„Porn is like junk food, don´t eat it“ was a line I recently read when I did research about porn.
For quite some time now(more than 50% of my entire life) I was consuming porn. I never felt shame or regret of course not.
Slapping the salami while watching some hot chicks playing with there fruit is definetely
It´s friday 1.pm and we had just 2 more hours programming in school. All of us were so exausthed of not listening and acting our teacher claimed us to do. We were gamer and not people who needs to proof there worthiness of living by improving their lifes and develop their personality. What an irony.
Instead we made strategies how to win on dust, in which way we can reach a q3 plateau with just two rocket jumps and how to boost our shooter config to get 2 more lousy frames. Thats all we need to be totally happy and focused. In fact we basically never tried to be happy and
never left our comfortzone to grow and stretch ourselfs. Dude, we´ve been overweight and single. We have to be happy!
Especially on organised lan parties it was common sense to digest and share porn.
My major rule was „lets collect everything – there is enough time to delete it later“. In the beginning on Lan parties I just wanted to play with my mates and have fun but with the time my perspective switched so from than on I wanted to leech porn… more and more.
What a wonderful time when we were exchanging FTP-IPs and network share names.
„Holy Moly! What a huge data pile?! Unreal!! 400 GB just games and porn, Chris.“
„Ha watch this. I got one with all Gina Wild movies in 700MB quality“.
When there was not much or nothing to leech at all I got grumpy and anoyed.
I was masturbating pretty much every day without even think of what I was doing. It felt so comfortable and normal like breathing.
The good things are at hand. I didn´t have to talk to girls and risk rejection from them. What a big deal especially as a virgin. I could just select what I want to see instantly. I could have it all the time. When I felt lonely I jerked. When I felt bored I jerked. I even jerked for no reason, just to get it done like homework.
I higly recommend this one!
Seven years ago when I was with my first girlfriend we tried for weeks to have sex but I could not get horny enough like I was kind of blunted. I realized I got a problem here. Was I so numbed up to get horny with real naked girls? I mean I watched so much stuff sometimes two or three movies simultaneously.

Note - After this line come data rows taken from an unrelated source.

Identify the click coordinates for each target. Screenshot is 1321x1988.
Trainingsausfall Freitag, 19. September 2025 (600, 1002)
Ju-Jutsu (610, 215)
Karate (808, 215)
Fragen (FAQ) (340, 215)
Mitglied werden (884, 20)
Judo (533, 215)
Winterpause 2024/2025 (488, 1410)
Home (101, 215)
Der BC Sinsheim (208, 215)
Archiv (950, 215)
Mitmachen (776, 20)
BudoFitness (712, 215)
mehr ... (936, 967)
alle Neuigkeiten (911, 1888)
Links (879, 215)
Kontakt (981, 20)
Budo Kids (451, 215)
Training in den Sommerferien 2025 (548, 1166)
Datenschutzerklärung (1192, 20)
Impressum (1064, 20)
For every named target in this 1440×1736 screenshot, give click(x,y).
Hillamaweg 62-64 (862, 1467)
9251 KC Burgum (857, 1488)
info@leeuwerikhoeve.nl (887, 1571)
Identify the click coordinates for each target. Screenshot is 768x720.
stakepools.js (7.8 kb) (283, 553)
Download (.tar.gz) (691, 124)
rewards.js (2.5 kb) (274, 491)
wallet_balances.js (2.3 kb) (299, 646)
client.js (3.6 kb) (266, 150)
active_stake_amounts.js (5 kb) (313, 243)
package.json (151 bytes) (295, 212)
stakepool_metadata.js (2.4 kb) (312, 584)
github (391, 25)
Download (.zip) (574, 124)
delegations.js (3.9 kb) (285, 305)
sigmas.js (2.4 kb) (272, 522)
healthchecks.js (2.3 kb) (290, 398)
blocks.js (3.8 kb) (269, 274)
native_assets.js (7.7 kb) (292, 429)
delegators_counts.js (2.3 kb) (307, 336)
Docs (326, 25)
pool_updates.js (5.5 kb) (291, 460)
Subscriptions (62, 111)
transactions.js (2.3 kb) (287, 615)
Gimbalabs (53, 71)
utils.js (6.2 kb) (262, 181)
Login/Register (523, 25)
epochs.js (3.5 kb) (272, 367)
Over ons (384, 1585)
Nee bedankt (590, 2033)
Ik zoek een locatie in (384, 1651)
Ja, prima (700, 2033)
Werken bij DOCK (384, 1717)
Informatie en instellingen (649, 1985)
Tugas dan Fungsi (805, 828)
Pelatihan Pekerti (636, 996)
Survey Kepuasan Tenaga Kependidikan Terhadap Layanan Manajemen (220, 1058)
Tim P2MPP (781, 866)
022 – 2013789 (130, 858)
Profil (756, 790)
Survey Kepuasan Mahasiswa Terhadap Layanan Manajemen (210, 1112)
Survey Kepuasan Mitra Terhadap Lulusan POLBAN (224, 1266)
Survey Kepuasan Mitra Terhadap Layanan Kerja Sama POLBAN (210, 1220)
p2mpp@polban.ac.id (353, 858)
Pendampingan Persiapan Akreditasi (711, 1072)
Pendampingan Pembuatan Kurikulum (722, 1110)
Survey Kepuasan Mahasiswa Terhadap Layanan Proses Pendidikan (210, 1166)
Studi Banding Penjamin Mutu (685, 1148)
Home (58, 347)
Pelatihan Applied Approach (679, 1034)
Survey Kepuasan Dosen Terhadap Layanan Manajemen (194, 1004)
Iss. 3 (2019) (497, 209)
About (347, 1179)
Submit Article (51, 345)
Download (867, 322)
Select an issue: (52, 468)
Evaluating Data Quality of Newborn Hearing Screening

Everytime it worked and make me come but there were times I need more material attraction to reach the same level of hornieness. In real life it was even worse. There she was in front of me. These were real tits man. A real woman with a real body and lips and eyes and hair and nice descent and and and you still have a flat tire? I felt sooo bad. I couldn´t help myself nor could she. I couldn´t even explain it to her or anyone. I begann to understand that most women in such a situation were feeling bad too. What a horror.
Till end of last year I never really questioned porn or my sexual behaviour in total but now I changed at least I changed my point of view about it.
Don´t get me wrong I will not say that porn is harming everybody and that you are looser with no self estem when you watch porn. I just figured out for myself that I can enjoy sex and women much more when I reduce porn.
So this is what I understand:
When you masturbate you produce dopamin. The same stuff you produce when you eat and take drugs.
So you are watching porn and have awesome solo sex. Your brain is now connecting dopamin to the pictures which run in front of you mostly overdozed wonderwomen with niples to put your shirt on. With the time your brain get used to it and is literally saying „If you want to get hard again you have to pay. Give me these asses and I want this. Hmhm or what about threesome today? Grml, this butt from yesterday was so good. Lets give it just a quick glance again will ya?!.“
The last two years I experimented a little with on and off phases with porn.
Now it is my second attempt to stop with porn entirely. I am on day 18 and I am talking just about quitting porn… 😀
For now I feel ok with it and do not have many urges to check xvideos.